▶ _WHAT IS REQUIRED_:
Copy, word for word, the lines below from the one containing "Collapse the Transmission Type dropdown" up to and including the one containing "The width and", with pictures left out.
BEGIN DATA IN THIS EXERCISE
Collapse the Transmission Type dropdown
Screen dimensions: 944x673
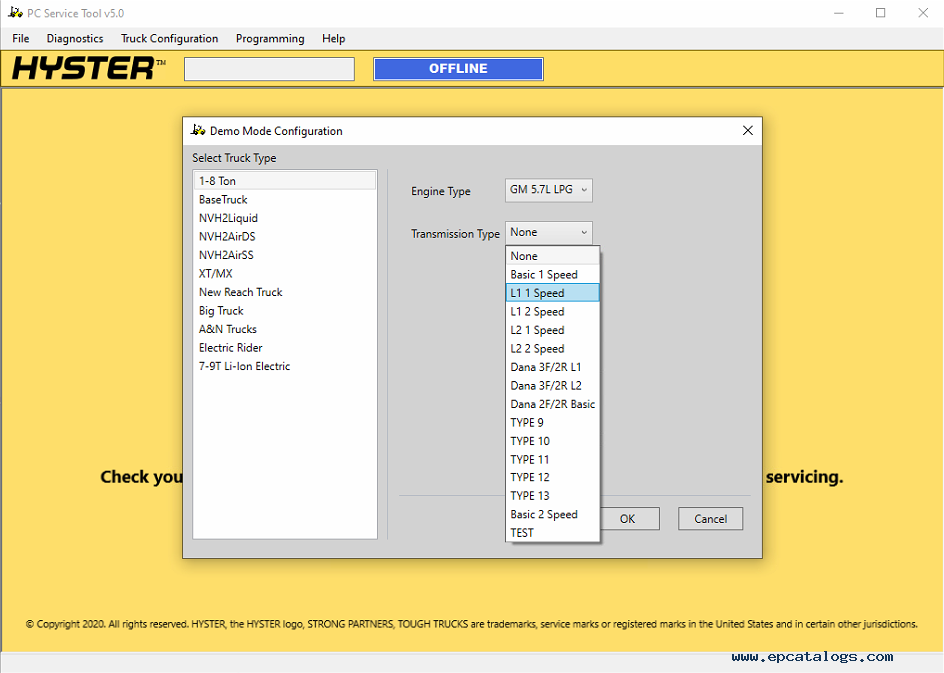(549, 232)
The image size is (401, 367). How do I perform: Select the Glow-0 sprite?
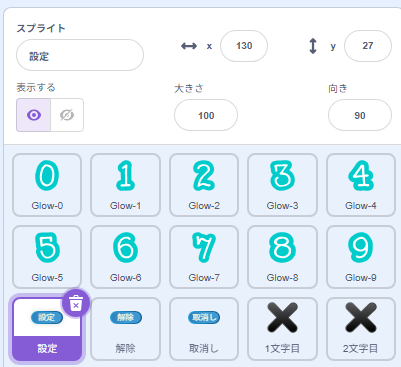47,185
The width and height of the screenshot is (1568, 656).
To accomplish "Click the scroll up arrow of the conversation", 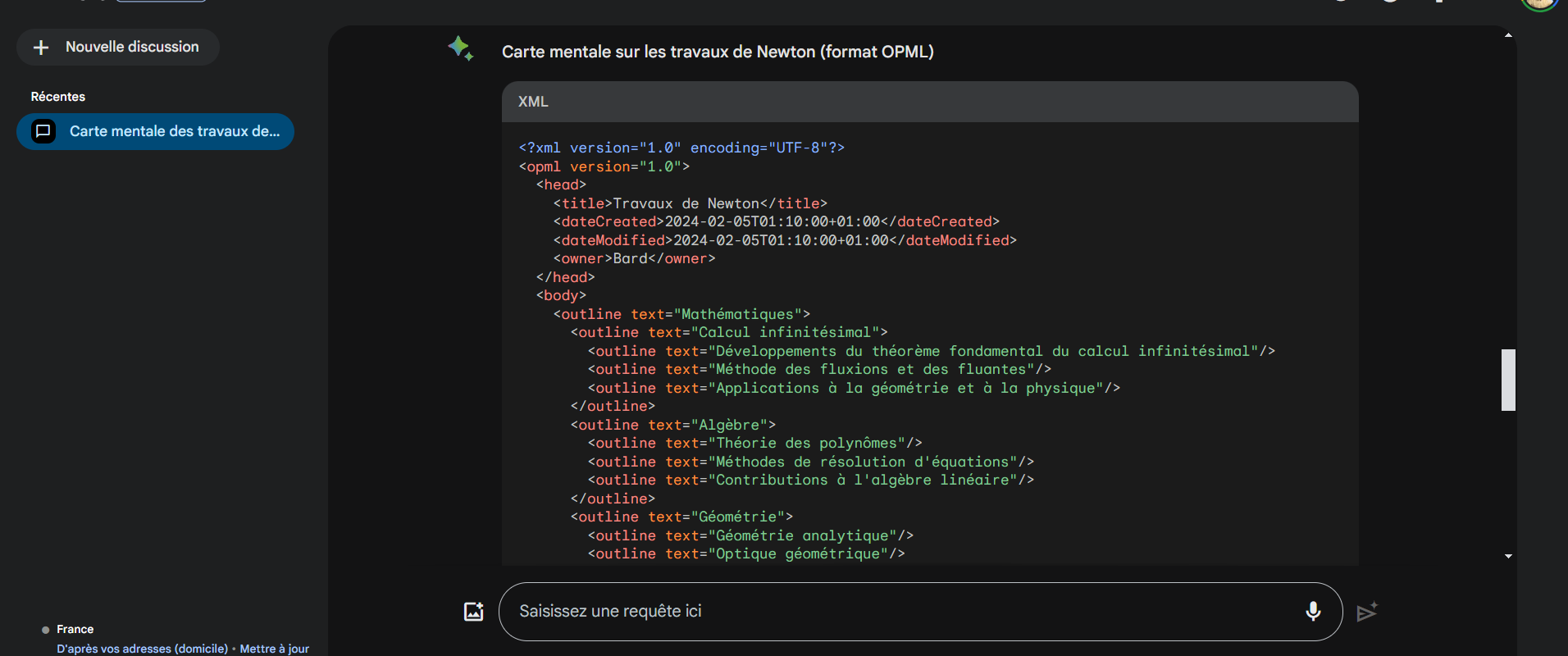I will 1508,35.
END DATA IN THIS EXERCISE
BEGIN DATA IN THIS EXERCISE
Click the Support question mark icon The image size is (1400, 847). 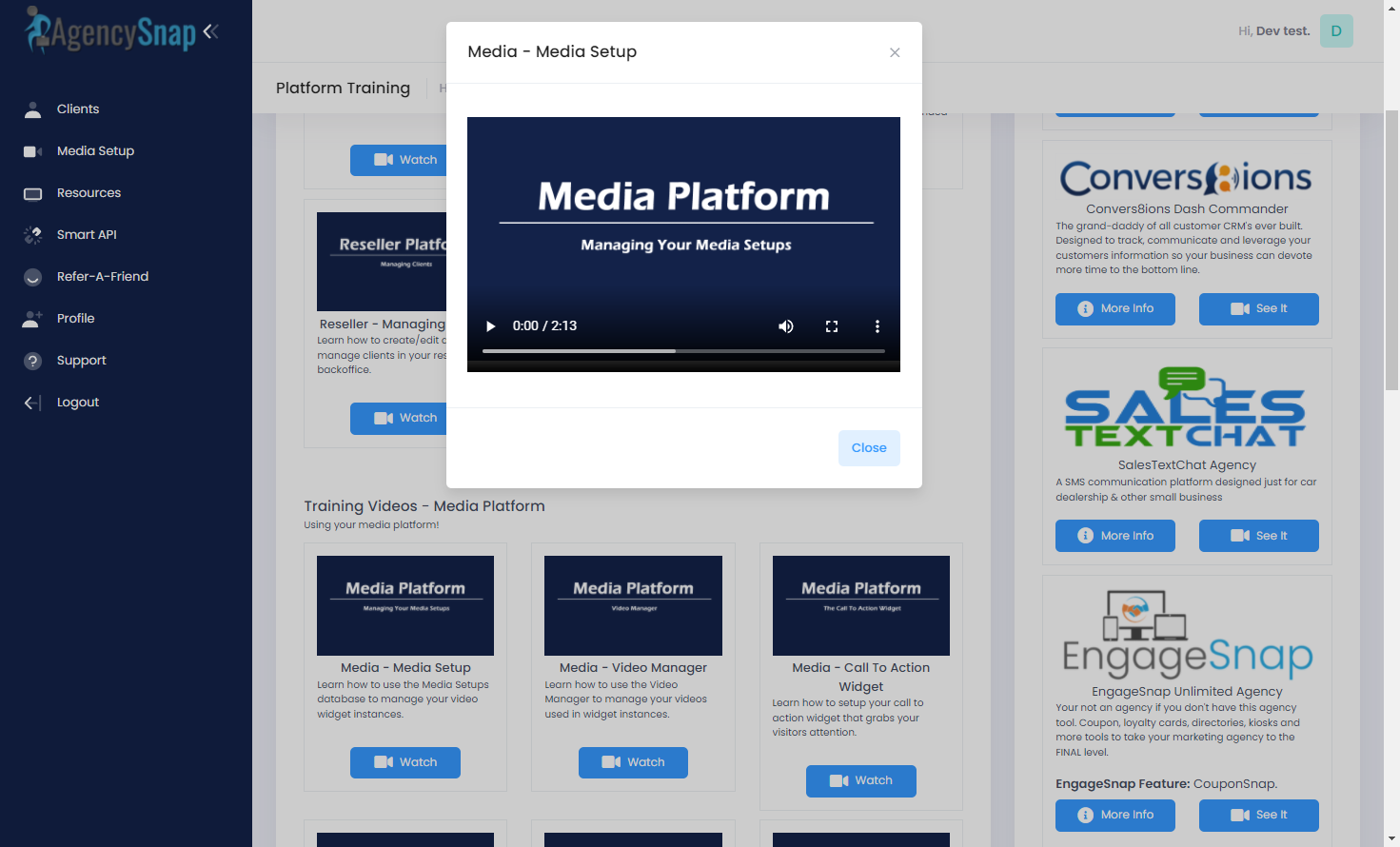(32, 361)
END DATA IN THIS EXERCISE
▶ _PROBLEM SOLUTION_:
Collapse the Transmission Type dropdown
Screen dimensions: 944x673
(549, 232)
The image size is (401, 367). How do I perform: Select the Glow-0 sprite?
47,185
The width and height of the screenshot is (1568, 656).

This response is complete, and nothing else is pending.